• [Texto do documento]:
↓

O Dia da Luta Antimanicomial é celebrado hoje, terça-feira (18). A data marca a busca pela humanização do tratamento ofertado aos usuários da rede de saúde mental. Nos últimos 26 anos, o Município do Rio de Janeiro libertou dos manicômios mais de quatro mil pessoas, que tiveram a cidadania resgatada voltando a viver com suas famílias ou em uma das 92 residências terapêuticas mantidas pela Prefeitura. Seus tratamentos seguem em um dos 35 centros de atenção psicossocial (CAPS) da cidade, que substituem as grades por terapias baseadas muitas vezes em arte, mas sempre com respeito e empatia.
Hoje, há 504 moradores em residências terapêuticas da cidade, projeto iniciado entre 1998 e 2000, e aproximadamente 19 mil usuários em CAPS. Há ainda 127 pacientes internados em longa permanência em hospitais psiquiátricos municipais, que recebem projetos terapêuticos individuais, visando, assim que possível, a desospitalização. Em 1995, eram 4.500 pacientes internados em instituições do município como os institutos Juliano Moreira, em Jacarepaguá, e Nise da Silveira, no Engenho de Dentro.
“Esta é uma data de celebração da possibilidade de vida fora do hospício para pessoas que foram privadas de liberdade por muitos anos, e finalmente saem dessas amarras”, esclarece a assessora chefe da Superintendência de Saúde Mental, a psicóloga Patrícia Matos. Ela afirma que, dos 127 pacientes ainda institucionalizados, muitos estão em vias de retornar à vida em comunidade, o que se tornou ainda mais viável a partir de 2002, com a aprovação do Bolsa Rio, apoio financeiro para pessoas que viveram em instituições psiquiátricas de longa permanência. Hoje, 363 são beneficiadas pelo auxílio.

↑

• [Dados fornecidos]:

↓

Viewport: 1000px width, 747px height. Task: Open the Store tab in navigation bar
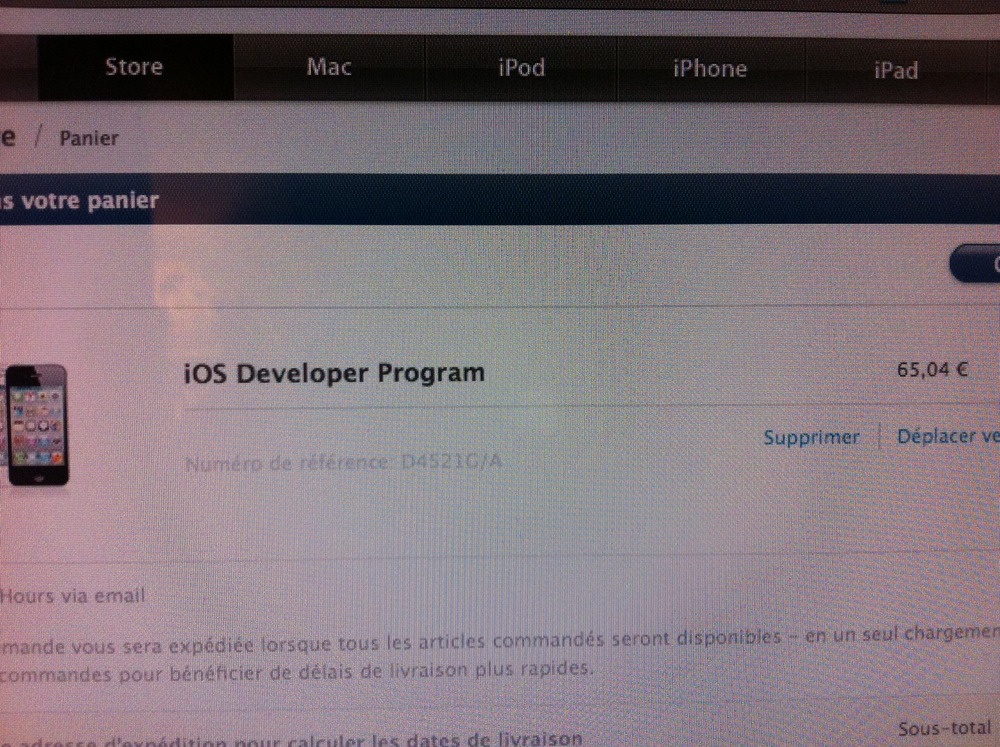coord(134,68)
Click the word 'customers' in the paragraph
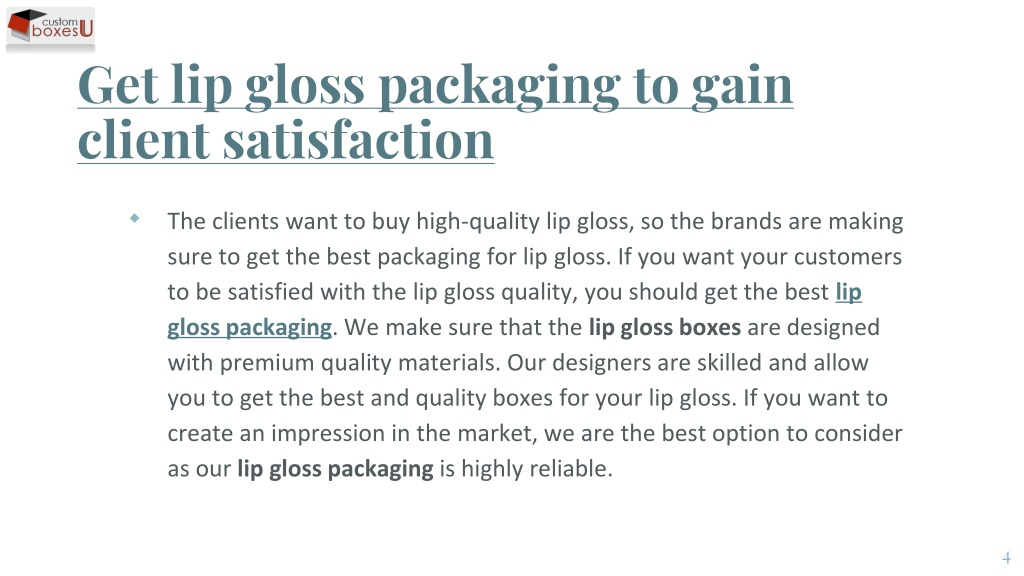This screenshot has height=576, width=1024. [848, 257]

↑

• [Tarefas a realizar]:
1) Liste todos os anos mencionados no texto sobre a luta antimanicomial, na ordem em que aparecem.
2) Prossiga com o texto sobre a luta antimanicomial, começando logo após a última frase apresentada.
A listagem tem origem em outra fonte.

• [Lista de respostas]:
1) 1998, 2000, 1995, 2002

2)
“Como muitos desses pacientes não têm família ou nenhuma possibilidade de retorno familiar, a residência terapêutica é um recurso para que eles saiam dos hospitais, vivendo em comunidade com suporte de profissionais. Trabalhamos prioritariamente pelo resgate dos laços familiares, para a construção da cidadania e o ganho da autonomia, mas fundamentalmente para a vida em liberdade, seja em residência terapêutica ou mesmo vivendo sozinhos”, explica.
A especialista conta que as experiências de forma geral são muito positivas e que a humanização foi iniciada ainda dentro das instituições, com cuidados cotidianos dos pacientes: “A reforma psiquiátrica está nas relações, no modo como praticamos o cuidado dentro e fora do hospício. Quanto mais tempo institucionalizadas, mais profundos os efeitos nas pessoas”.
A arte como caminho para a liberdade
A psiquiatra, psicanalista e cineasta Raquel Fernandes é diretora desde 2013 do Museu Bispo do Rosário Arte Contemporânea, em Jacarepaguá, na antiga Colônia Juliano Moreira, hoje Instituto Municipal de Assistência à Saúde Juliano Moreira. A profissional aborda como a arte contribuiu e ainda contribui para a emancipação dos pacientes, muitos deles artistas que têm suas obras expostas na mostra “Arte Ponto Vital”.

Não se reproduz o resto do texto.